'Life of Pi' Lee's haunting burden

Ang Lee remembers setting down the book Life of Pi and thinking to himself how glad he was not to have to adapt the bestseller.

"I thought it was great movie material, but no-one in their right mind should spend $50 million on this," Lee recalls.

"It's too complex."

Time for the director to engage in a little self-pity.

Lee, who will adapt Yann Martel's 2001 lost-at-sea odyssey for the big screen, says he has found a leading man and plans to shoot the film in 3-D.

And it's going to cost plenty more than $50 million.

"It's expensive to shoot in 3-D," Lee says. "I know it's a great burden on me, but the story kept haunting me, and 3-D was the way for me to crack the book."

Lee cast Suraj Sharma (17), a Delhi high school pupil who acted once in a school play, to play Pi Patel, the young man stranded after a shipwreck on a 26-foot lifeboat with a Bengal tiger, zebra, hyena and orangutan.

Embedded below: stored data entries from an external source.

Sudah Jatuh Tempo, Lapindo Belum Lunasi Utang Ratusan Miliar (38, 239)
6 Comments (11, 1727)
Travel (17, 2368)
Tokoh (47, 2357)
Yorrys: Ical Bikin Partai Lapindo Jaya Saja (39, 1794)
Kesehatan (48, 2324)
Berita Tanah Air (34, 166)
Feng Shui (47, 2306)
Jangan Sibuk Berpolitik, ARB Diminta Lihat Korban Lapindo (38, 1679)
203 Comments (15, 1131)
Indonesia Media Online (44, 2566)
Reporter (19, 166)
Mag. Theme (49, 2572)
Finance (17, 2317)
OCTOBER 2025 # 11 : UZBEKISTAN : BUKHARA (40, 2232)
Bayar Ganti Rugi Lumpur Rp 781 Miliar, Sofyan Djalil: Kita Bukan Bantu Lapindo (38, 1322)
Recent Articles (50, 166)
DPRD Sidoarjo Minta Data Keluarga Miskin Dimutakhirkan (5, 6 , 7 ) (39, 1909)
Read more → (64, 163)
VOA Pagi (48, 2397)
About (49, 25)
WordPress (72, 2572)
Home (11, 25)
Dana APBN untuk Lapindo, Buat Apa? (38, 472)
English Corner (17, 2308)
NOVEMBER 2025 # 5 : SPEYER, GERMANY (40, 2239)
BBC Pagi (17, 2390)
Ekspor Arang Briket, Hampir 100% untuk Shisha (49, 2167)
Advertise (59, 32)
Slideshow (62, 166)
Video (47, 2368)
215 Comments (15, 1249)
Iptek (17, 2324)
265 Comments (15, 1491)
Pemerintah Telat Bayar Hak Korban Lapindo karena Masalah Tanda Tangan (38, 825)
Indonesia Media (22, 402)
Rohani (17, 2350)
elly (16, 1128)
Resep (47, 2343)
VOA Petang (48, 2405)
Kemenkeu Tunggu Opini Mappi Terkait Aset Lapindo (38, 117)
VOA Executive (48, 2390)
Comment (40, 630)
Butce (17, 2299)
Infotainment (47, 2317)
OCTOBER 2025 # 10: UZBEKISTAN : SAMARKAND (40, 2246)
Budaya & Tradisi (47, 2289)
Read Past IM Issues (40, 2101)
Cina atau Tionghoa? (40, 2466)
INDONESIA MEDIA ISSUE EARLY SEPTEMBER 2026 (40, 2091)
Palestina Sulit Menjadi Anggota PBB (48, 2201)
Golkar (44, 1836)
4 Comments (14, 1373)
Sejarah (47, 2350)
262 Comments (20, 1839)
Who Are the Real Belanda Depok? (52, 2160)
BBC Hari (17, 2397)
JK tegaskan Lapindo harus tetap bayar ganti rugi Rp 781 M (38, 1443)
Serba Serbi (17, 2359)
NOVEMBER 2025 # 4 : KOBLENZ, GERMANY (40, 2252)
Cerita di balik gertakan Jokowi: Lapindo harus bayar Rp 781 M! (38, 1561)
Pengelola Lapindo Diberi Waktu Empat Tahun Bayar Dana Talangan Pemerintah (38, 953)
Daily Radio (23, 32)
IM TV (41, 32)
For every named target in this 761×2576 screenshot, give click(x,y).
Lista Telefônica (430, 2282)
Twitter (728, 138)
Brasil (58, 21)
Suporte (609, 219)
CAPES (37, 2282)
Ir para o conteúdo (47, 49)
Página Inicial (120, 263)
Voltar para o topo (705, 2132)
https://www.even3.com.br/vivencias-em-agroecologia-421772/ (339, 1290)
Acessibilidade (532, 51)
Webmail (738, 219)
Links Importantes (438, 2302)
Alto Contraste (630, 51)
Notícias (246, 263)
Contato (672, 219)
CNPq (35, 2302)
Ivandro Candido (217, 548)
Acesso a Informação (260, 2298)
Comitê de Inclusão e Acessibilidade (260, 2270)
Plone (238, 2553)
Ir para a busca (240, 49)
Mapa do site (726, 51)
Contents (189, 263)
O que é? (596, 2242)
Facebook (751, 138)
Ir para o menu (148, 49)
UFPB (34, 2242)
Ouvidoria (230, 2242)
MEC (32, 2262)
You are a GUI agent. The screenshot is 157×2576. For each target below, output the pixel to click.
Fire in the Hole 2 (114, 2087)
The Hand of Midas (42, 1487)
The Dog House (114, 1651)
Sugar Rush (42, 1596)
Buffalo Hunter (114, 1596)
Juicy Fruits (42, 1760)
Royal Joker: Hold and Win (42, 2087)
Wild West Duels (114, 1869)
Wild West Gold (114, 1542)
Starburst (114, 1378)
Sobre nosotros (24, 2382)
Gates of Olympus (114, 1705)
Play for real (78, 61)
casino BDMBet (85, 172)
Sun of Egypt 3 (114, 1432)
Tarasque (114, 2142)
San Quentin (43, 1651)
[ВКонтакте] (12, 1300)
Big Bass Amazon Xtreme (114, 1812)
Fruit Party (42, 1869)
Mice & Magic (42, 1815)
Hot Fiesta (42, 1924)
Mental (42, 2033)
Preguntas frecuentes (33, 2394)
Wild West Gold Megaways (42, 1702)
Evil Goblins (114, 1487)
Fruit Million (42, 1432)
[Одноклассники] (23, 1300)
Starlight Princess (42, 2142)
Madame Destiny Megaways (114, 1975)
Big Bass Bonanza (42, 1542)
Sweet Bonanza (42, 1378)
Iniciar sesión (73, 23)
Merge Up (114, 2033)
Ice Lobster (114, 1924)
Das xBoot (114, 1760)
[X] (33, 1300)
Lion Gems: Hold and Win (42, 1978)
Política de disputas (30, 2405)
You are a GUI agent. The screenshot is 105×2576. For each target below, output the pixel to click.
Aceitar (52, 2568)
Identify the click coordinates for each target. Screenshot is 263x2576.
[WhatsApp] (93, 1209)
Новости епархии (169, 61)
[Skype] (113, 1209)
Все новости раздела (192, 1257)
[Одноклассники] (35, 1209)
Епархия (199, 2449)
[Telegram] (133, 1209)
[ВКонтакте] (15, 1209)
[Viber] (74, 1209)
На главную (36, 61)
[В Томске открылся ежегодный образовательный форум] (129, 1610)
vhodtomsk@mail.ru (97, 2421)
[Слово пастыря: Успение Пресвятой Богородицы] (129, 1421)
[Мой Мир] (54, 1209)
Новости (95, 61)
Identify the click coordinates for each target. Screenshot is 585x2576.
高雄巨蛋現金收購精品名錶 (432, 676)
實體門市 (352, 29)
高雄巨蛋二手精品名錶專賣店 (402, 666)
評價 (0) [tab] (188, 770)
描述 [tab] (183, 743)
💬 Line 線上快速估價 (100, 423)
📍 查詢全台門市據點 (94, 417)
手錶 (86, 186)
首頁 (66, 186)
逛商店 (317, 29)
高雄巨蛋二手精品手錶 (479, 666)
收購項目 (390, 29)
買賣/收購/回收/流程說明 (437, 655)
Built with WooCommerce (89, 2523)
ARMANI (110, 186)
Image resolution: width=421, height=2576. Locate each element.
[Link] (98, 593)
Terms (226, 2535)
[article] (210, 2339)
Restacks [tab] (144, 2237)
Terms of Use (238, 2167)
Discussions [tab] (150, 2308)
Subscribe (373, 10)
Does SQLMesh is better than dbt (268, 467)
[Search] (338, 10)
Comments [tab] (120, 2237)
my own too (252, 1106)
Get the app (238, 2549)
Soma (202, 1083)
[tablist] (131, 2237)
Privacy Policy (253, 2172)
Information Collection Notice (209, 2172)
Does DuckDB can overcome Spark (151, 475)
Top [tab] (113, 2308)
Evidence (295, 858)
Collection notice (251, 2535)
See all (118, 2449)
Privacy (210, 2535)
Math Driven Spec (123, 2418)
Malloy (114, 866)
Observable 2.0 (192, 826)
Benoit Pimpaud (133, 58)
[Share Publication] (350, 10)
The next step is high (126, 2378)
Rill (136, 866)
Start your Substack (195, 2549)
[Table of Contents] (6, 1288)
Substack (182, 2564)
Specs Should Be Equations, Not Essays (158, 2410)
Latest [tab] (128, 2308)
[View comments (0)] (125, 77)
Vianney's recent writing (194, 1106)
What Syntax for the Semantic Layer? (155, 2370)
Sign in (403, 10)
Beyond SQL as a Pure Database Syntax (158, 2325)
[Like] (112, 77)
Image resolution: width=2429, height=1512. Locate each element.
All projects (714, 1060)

Sharma was one of 3000 teenage boys who auditioned.

"He read one complex scene, and by the end he was crying," Lee says. "We all were."

Lee says he wanted to start the film in 2008 but was working on Taking Woodstock and expected to lose Life of Pi to scheduling conflicts and budget projections.

Although Lee and studio executives would not disclose the budget, Lee says he asked for more than $US50 million ($NZ67 million) and has backing from 20th Century Fox, which is releasing the film in 2012.

"But we had to figure out how to make a movie about surviving on the ocean without Tom Hanks," he jokes, referring to Hanks' 2000 remote-island film Cast Away.

Lee says 3-D is the most immersive way to put audiences on the lifeboat.

"The ocean is perfect for 3-D. I think it will change the way people experience the sea."